Continue the film review below, about the Zürchers' movie concerning Mara and her departing roommate Lisa, from the point where it stops.

TEXT BLOCK below:

Another soon-to-be-former roommate of Lisa’s, Markus (Ivan Georgiev), arrives with a couch whose yellow hue is promptly noted as the color of jealousy and madness. Jealousy is an emotion with which Mara is clearly grappling, unmoored as she is by Lisa’s departure, whatever the nature of their relationship. And madness is a well-worn movie trope for female roommates, one that the Zürchers acknowledge, embrace and spoof all at once. The romantic feelings that Mara clings to might be based in reality, or they might reside only in her imagination. Back at the old apartment, where most of the film takes place amid packing, dismantling of appliances and random drop-ins from mischievous, eagle-eyed neighbor kids, a downstairs flat is occupied by the sad-eyed Kerstin (Dagna Litzenberger Vinet) and her edge-of-sanity roomie, Nora (Lea Draeger), who has a vampirish aversion to daylight and is rarely dressed.
As in their first film, the Zürchers bring a fresh perspective to the connection between humans and the wild world, specifically within the story’s domestic trappings. In addition to the floor-plan printout, which will undergo transformations at the hands of various characters, the story’s nonhuman figures include a couple of dogs, a cat and the title arachnid, welcomed by key people in the story with an unguarded delight — a poetic reflection of childhood, innocence and the draw of nature. (In their first film, a moth played a similar role in the family apartment where the story unfolded.)

End of TEXT BLOCK.
RECORDS below:

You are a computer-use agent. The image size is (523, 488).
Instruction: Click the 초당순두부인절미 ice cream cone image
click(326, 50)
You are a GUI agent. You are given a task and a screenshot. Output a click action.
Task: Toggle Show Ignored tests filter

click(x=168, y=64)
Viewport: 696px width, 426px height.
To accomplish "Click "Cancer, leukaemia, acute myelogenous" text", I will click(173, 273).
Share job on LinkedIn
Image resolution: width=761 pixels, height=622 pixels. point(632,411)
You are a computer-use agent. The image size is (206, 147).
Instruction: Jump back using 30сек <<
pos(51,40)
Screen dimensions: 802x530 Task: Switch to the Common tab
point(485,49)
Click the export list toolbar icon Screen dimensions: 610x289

End of RECORDS.

◆ ANSWER BELOW ◆
The movie’s timeline is concise, but within that framework, which includes a party in the apartment that Lisa’s leaving, flirtations, seductions and put-downs transpire with an uncommon intensity. Mara, Lisa and Astrid say bizarre and unsettling things, their cruelty and spite sometimes offhand, sometimes calculated. These characters possess a capacity for understanding, but not necessarily for compassion. The story billows out to encompass a shop clerk (Seraphina Schweiger) in the pharmacy across the street, an elderly neighbor (Margherita Schoch) with a particular fondness for a cat who isn’t hers, and the chambermaid (Birte Schöink) who once lived in Mara’s apartment and left behind a piano.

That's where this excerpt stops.